3. Brayton Cycle Analysis for Turbine Isentropic Efficiency of 80% (Case 2)

In this case, we will analyze the Brayton cycle considering a turbine isentropic efficiency of 80%. Step 1 - Isentropic compression (1-2s): This process remains the same as in Case 1 and we can use the isentropic exit temperature, \(T_{2s}\). Step 2 - Actual compression (1-2): Since the compressor has an isentropic efficiency of 100%, the actual exit temperature from the compressor is \(T_2 = T_{2s}\). Step 3 - Isentropic expansion in the turbine (3-4s): This process remains the same as in Case 1 and we can use the isentropic exit temperature, \(T_{4s}\). Step 4 - Actual expansion in the turbine (3-4): Use the turbine isentropic efficiency to calculate the actual exit temperature, \(T_4\), from the turbine using the relation \(\eta_t = \frac{T_3 - T_{4s}}{T_3 - T_4}\). Step 5 - Find the back-work ratio: Calculate the back-work ratio, \(BWR\), using the relation \(BWR = \frac{T_1(T_{2s} - T_1)}{ T_3 (T_3 - T_4)}\).

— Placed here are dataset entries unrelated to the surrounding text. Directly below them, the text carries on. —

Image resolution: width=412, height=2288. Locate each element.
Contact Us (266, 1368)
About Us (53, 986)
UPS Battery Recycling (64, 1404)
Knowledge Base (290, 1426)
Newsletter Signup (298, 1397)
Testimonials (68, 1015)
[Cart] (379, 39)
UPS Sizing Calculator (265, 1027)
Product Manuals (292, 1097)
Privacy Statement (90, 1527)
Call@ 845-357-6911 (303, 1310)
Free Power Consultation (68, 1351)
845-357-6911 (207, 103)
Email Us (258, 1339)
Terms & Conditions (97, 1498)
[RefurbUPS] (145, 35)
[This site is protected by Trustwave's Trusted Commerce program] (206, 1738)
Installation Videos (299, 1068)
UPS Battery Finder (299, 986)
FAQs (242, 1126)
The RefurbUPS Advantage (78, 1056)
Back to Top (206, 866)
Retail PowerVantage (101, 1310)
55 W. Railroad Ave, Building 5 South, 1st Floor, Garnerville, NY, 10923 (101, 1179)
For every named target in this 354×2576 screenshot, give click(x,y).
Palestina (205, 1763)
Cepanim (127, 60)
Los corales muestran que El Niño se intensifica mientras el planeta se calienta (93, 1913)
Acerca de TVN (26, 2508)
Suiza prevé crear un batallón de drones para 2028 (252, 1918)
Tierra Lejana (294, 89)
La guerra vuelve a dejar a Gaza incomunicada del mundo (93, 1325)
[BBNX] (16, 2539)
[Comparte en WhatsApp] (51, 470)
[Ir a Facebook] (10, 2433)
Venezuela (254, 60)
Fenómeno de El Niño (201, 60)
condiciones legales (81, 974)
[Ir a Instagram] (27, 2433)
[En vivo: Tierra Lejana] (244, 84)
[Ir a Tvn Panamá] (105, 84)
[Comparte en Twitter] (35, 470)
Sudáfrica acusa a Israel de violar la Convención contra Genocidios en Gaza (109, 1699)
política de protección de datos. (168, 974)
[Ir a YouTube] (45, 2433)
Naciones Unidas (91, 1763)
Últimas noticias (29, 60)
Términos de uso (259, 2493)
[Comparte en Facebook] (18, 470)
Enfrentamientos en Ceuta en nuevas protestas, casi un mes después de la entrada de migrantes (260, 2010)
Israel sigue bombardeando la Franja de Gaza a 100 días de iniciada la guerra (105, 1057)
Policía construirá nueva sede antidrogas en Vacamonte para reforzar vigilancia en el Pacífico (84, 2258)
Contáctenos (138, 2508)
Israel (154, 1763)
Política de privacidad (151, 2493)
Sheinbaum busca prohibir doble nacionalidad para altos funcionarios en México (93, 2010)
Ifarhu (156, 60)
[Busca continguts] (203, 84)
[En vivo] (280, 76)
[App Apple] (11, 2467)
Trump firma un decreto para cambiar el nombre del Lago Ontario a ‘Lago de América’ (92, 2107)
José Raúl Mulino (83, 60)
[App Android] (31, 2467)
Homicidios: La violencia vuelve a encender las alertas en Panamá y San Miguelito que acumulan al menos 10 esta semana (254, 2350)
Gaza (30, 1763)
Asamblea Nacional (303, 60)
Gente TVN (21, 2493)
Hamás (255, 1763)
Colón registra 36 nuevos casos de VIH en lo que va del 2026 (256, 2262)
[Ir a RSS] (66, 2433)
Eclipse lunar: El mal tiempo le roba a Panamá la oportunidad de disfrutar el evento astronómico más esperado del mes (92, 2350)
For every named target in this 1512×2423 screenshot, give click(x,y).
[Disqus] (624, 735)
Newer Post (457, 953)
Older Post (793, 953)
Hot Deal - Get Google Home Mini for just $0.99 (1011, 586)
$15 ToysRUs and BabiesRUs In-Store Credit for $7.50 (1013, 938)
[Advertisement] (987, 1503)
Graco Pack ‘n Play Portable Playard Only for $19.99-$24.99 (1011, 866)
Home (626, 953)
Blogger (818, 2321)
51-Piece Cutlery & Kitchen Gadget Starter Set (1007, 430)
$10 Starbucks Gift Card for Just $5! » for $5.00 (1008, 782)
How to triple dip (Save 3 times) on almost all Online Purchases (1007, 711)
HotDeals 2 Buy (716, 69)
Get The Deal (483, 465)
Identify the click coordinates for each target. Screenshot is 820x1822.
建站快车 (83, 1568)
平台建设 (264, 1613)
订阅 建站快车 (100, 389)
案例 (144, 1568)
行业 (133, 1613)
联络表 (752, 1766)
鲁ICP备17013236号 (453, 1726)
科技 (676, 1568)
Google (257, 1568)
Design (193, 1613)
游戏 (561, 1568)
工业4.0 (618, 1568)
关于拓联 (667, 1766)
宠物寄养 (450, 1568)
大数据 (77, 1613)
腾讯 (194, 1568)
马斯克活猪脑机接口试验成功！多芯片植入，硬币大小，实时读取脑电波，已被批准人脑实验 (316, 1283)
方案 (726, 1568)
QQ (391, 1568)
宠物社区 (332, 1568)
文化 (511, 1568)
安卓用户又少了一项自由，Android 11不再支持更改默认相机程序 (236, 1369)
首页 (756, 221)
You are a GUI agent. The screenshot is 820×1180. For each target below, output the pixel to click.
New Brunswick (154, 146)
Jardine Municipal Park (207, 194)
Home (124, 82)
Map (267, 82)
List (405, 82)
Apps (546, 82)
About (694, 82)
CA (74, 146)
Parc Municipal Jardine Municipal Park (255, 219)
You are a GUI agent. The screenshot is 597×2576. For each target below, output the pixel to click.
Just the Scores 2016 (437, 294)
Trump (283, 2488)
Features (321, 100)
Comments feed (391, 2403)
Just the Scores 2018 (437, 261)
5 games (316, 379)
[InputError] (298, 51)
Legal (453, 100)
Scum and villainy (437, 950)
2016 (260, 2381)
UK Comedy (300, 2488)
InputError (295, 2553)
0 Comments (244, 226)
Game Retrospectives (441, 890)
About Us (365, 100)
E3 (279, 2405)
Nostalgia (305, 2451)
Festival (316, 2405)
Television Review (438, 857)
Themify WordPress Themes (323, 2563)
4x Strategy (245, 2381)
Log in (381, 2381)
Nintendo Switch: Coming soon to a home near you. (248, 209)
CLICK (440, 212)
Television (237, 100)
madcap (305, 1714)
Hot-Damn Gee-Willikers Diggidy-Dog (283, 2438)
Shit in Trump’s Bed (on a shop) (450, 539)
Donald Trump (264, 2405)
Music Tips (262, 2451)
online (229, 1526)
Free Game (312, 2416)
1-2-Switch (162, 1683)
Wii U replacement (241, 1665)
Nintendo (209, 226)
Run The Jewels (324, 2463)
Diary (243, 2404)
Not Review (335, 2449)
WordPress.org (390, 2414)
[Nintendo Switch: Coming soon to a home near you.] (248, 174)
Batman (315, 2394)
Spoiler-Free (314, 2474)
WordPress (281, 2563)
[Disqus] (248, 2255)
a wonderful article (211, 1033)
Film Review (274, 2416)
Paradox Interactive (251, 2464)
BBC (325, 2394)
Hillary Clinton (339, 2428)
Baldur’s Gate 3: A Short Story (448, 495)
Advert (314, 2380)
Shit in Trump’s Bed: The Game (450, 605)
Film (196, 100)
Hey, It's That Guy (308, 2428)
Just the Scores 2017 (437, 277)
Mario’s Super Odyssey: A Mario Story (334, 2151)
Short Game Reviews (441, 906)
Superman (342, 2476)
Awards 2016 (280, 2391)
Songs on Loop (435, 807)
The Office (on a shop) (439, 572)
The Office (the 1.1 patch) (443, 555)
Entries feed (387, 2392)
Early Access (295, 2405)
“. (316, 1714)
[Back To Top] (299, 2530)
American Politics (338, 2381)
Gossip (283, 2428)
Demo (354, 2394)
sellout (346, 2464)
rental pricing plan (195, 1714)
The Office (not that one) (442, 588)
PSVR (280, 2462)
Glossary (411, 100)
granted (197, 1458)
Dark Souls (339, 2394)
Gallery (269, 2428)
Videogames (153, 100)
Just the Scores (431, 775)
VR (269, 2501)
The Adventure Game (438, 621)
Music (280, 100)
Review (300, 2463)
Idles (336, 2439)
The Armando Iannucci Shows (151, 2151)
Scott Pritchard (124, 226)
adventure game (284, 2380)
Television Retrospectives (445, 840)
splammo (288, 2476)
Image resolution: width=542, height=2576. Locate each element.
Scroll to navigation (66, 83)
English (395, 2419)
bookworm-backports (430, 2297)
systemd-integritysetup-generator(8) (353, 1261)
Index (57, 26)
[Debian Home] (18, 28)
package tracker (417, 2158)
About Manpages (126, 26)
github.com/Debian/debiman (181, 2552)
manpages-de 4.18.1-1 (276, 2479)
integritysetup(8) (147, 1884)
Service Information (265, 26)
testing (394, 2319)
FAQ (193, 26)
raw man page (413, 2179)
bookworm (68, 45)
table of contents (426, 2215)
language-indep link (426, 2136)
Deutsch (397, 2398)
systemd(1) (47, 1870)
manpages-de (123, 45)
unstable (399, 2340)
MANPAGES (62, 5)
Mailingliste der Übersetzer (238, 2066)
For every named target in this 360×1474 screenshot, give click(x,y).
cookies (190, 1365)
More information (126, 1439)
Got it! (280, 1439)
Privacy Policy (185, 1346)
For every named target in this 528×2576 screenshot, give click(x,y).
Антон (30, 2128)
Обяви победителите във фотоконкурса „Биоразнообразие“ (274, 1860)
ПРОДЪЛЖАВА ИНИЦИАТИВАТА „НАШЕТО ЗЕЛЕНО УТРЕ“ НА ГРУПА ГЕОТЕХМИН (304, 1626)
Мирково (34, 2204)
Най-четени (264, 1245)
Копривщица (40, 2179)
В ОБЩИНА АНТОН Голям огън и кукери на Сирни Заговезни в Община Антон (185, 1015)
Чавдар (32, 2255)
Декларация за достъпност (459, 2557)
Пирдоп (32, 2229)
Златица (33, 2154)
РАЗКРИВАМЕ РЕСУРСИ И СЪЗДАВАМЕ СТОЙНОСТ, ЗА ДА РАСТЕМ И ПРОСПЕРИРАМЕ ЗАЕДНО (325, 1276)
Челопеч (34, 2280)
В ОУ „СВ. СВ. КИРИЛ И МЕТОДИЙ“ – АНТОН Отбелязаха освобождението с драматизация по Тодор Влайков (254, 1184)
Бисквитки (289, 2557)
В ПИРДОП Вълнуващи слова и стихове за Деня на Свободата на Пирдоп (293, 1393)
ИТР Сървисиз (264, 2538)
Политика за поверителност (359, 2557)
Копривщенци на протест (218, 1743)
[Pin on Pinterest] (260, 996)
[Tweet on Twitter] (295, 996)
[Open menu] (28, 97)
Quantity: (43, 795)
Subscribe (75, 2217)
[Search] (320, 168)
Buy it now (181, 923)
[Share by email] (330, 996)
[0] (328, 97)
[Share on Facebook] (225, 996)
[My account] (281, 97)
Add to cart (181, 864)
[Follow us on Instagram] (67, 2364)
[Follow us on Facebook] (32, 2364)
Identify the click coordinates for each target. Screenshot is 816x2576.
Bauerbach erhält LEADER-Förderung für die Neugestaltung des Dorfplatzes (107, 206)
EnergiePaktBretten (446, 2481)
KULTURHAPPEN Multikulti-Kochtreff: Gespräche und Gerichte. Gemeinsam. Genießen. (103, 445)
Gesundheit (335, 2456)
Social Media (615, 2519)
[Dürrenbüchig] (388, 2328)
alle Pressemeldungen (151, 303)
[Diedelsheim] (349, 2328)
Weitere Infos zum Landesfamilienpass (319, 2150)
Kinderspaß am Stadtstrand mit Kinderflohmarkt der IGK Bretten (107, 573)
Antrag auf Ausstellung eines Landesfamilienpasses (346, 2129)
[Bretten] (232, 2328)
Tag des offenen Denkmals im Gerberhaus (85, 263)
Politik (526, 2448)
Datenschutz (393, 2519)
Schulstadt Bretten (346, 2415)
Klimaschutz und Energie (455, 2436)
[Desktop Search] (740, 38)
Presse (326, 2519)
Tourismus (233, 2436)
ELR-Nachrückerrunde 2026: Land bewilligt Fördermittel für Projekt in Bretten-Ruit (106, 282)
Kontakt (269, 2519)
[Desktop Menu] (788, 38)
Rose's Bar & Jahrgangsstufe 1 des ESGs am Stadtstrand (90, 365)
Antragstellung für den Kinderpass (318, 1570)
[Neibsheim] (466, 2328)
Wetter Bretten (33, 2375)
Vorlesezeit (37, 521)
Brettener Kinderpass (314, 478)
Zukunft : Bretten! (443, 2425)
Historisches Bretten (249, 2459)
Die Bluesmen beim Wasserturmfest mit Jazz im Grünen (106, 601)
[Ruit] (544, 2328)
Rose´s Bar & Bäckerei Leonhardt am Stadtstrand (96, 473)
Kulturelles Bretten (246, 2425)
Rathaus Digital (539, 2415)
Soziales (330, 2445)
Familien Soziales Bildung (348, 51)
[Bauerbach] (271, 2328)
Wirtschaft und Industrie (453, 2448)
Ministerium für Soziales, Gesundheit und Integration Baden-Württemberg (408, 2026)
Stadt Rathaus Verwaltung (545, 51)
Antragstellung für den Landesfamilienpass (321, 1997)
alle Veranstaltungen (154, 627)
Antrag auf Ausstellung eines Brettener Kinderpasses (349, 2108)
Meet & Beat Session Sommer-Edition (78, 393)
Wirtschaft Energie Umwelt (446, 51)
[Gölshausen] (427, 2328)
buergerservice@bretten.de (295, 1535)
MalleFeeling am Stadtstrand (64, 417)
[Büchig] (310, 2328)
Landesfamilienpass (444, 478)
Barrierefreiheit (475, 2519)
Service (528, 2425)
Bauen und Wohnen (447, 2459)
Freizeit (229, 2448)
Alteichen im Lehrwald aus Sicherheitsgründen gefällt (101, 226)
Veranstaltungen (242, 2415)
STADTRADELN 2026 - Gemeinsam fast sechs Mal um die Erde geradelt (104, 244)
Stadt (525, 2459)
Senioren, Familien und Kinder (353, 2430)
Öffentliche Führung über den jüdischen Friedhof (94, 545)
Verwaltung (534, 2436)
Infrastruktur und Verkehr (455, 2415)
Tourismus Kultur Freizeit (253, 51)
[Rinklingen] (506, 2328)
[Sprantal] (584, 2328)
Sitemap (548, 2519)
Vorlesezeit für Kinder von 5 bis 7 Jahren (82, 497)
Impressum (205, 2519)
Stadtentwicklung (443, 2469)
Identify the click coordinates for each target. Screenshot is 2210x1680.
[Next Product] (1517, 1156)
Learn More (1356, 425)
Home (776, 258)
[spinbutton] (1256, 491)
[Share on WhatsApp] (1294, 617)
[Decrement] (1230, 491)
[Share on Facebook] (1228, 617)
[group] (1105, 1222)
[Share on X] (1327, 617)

4. Compare the Back-Work Ratios for Both Cases

To determine which case will have the greatest impact on the back-work ratio, we will compare the back-work ratios calculated in steps 5 of both cases (Case 1 and Case 2). The case with the higher back-work ratio will have a greater impact on the Brayton cycle's performance.